Le soutien déterminé du Président à l’élargissement montre à quel point il se préoccupait peu de l’avenir de l’Union : l’élargissement rapide, devenu réalité en janvier 2004, a lieu sans réforme institutionnelle suffisante et sans aucune réflexion sur l’avenir de l’Union. On aurait pu au moins attendre que le traité constitutionnel soit adopté, ce qui n’a pas été le cas. On lui doit aussi, ainsi qu’à son complice Schröder, l’ouverture des négociations d’adhésion avec la Turquie, un piège dont les Européens n’arrivent toujours pas à sortir. C’est déjà Chirac qui, en 1999, avait obtenu de haute lutte le statut de pays candidat pour Ankara…

Une zone euro affaiblie

Au débit des années Chirac, il faut aussi ajouter l’affaiblissement du Pacte de stabilité en 2003. Avec une nouvelle fois Schröder à ses côtés. Mais si Berlin a voulu se débarrasser des contraintes de la discipline budgétaire, c’est pour réformer son économie et devenir davantage compétitive. La France, elle, veut simplement pouvoir dépenser plus, ce qui a concouru à son affaiblissement. De même, Chirac a accepté l’élargissement rapide de la zone euro sans se préoccuper d’achever sa construction politique, par exemple en instaurant un minimum de solidarité financière entre les Etats partageant la même monnaie. Une inconséquence qui se paiera au prix fort en 2009 avec la crise de la zone euro qui mènera quatre pays à la faillite…
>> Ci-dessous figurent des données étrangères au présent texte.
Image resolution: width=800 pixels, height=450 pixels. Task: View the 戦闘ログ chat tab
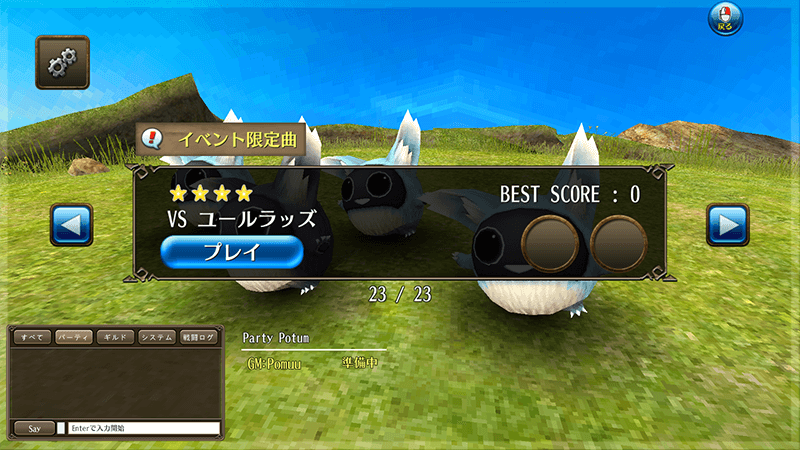tap(200, 338)
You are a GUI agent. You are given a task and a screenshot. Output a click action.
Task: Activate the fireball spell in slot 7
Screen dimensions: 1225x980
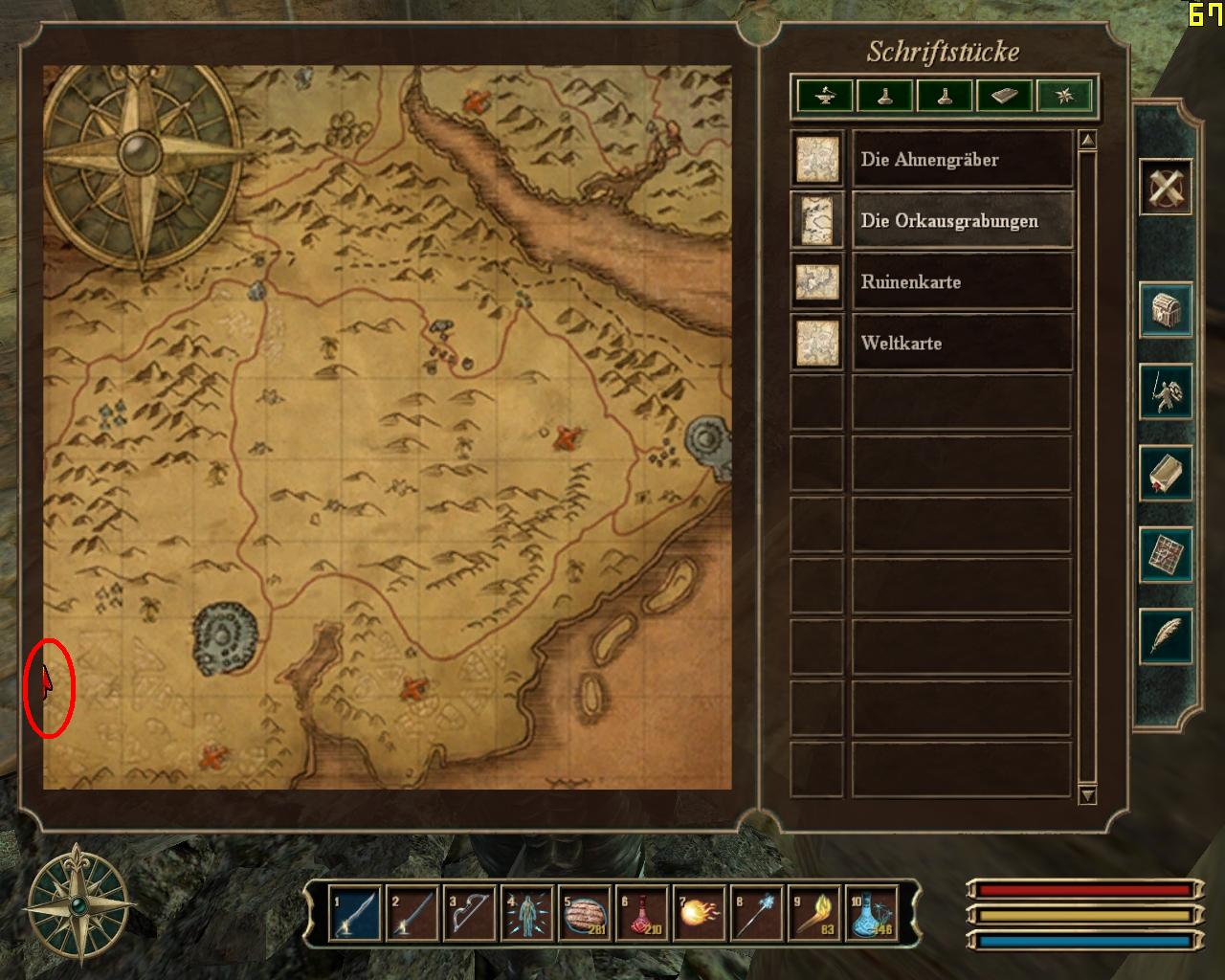[699, 915]
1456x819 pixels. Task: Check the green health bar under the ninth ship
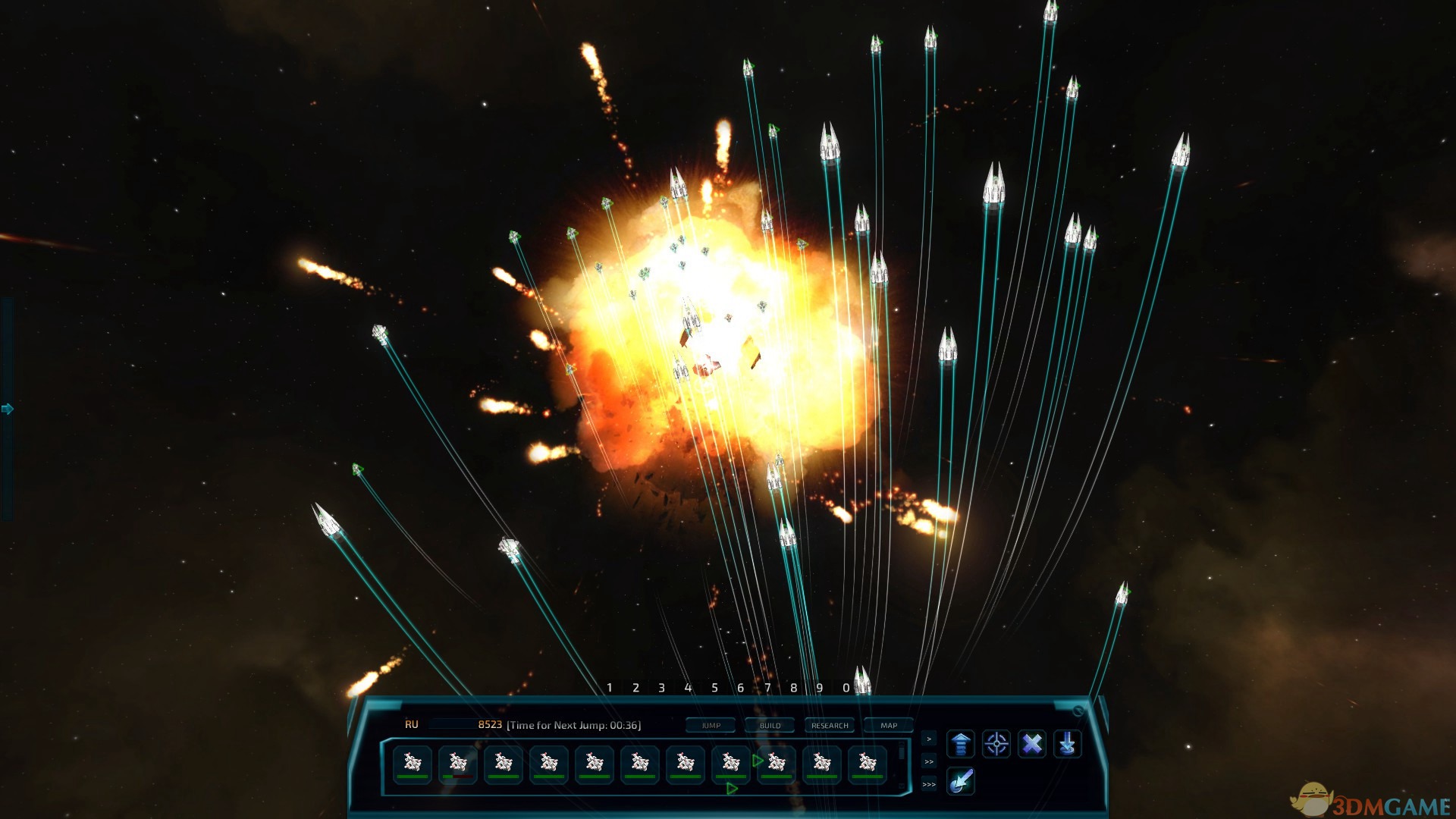click(778, 777)
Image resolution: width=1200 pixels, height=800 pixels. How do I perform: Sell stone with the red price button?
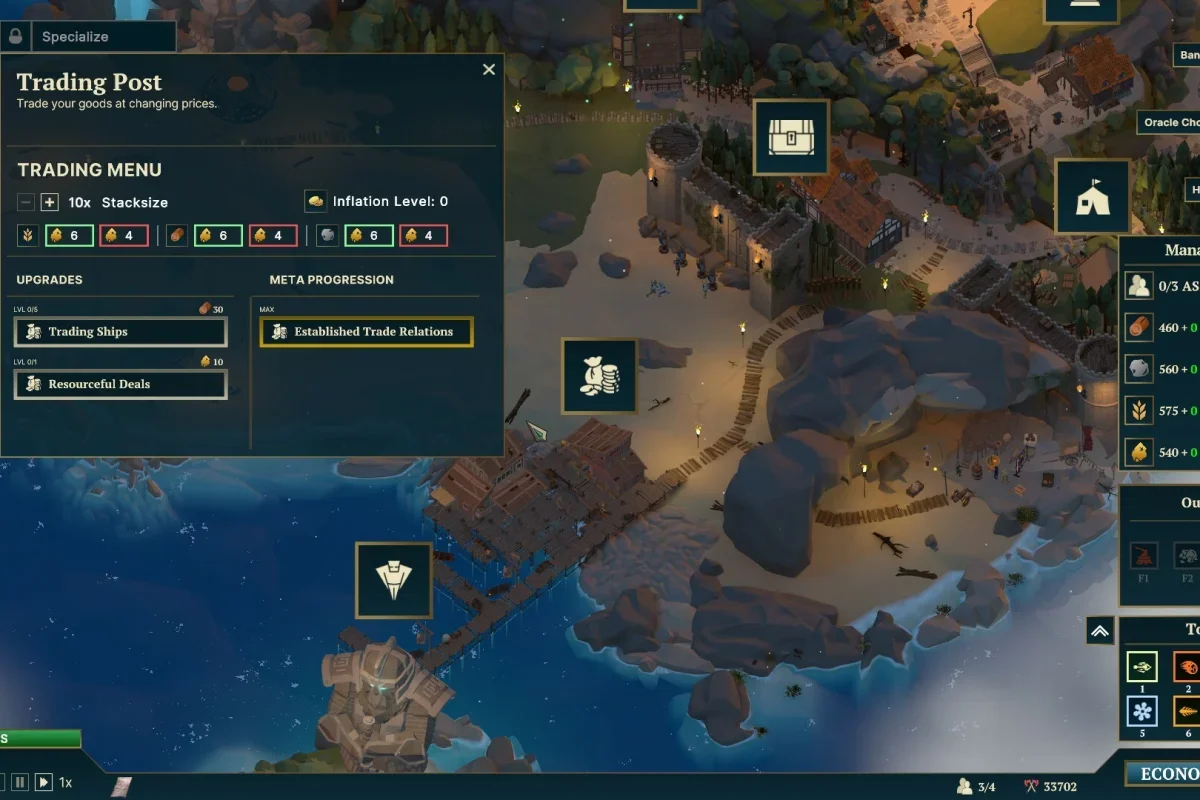coord(423,236)
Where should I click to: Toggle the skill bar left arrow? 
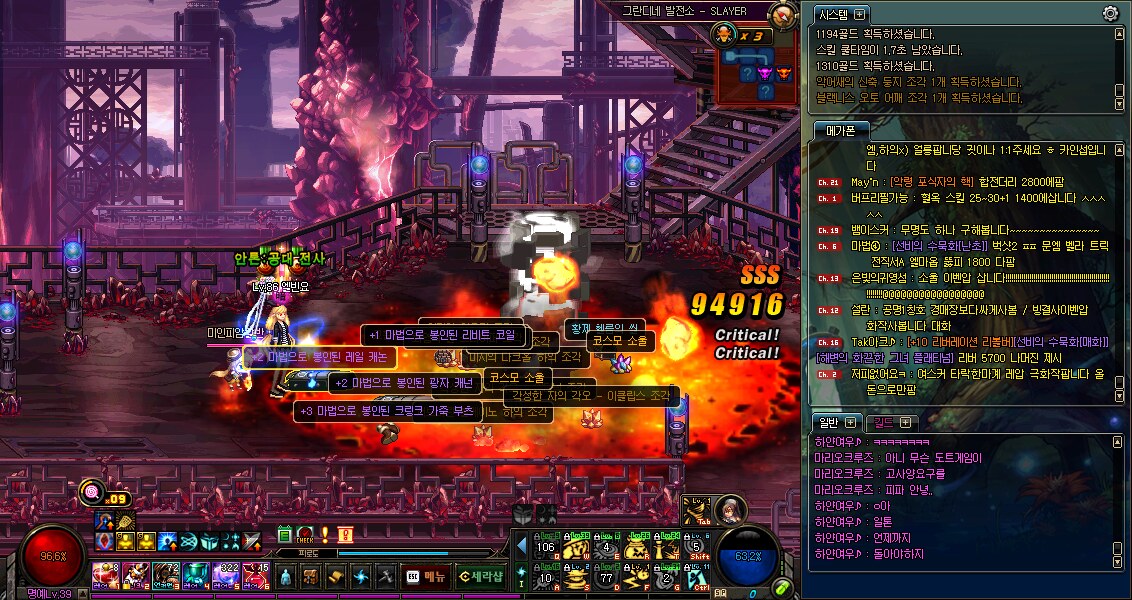pyautogui.click(x=521, y=546)

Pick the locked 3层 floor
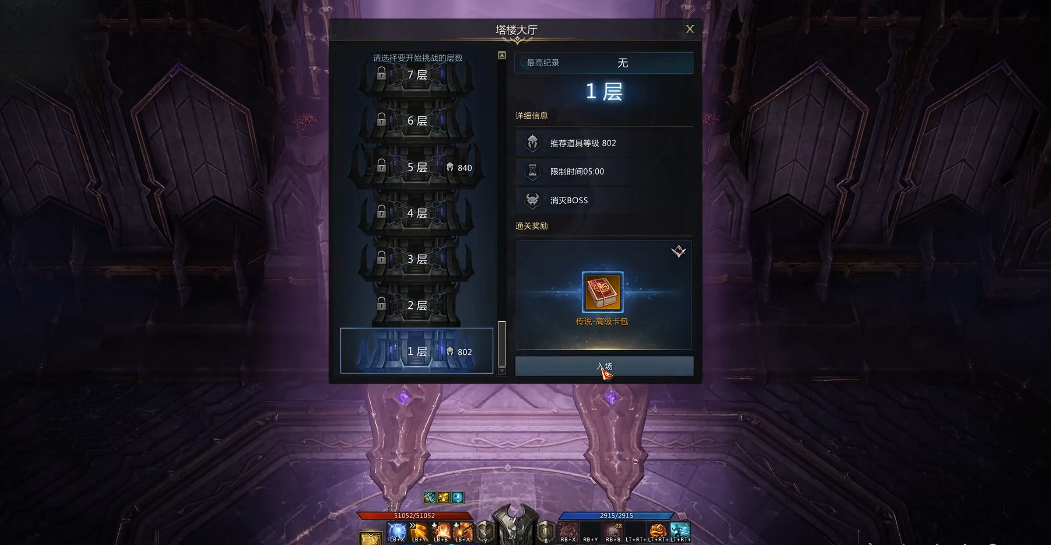417,259
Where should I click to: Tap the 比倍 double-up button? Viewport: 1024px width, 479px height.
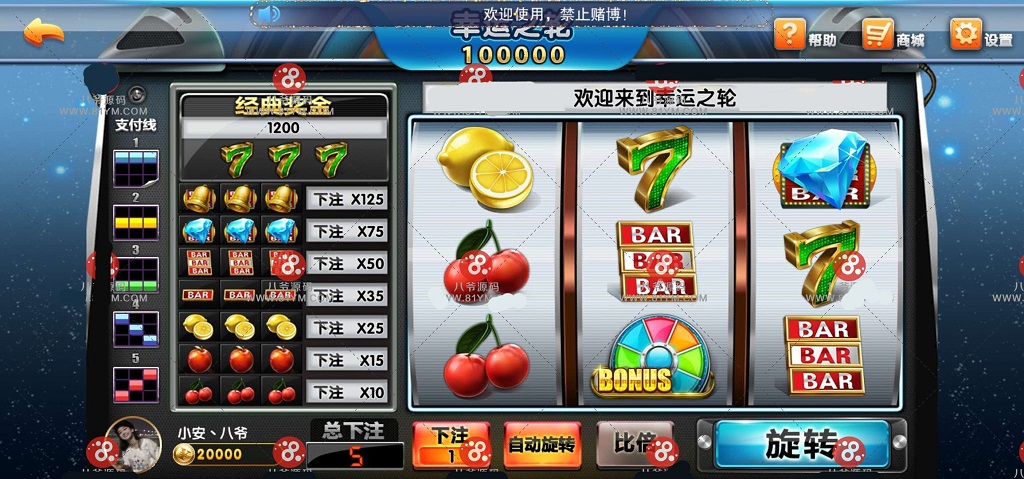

En un mot, les douze ans de règne de Jacques Chirac ont été catastrophiques pour l’Europe, celle-ci payant encore l’absence de pensée stratégique d’un politicien qui n’a jamais été un joueur d’échecs, comme François Mitterrand, mais plutôt un joueur de poker pressé d’empocher des gains à court terme. La relation franco-allemande est morte durant son règne. On peut seulement mettre au crédit du président défunt la tentative de relance de l’Europe de la défense en 1998-1999 (mais elle est restée dans les limbes) et son appui à Maastricht. C’est peu, bien peu.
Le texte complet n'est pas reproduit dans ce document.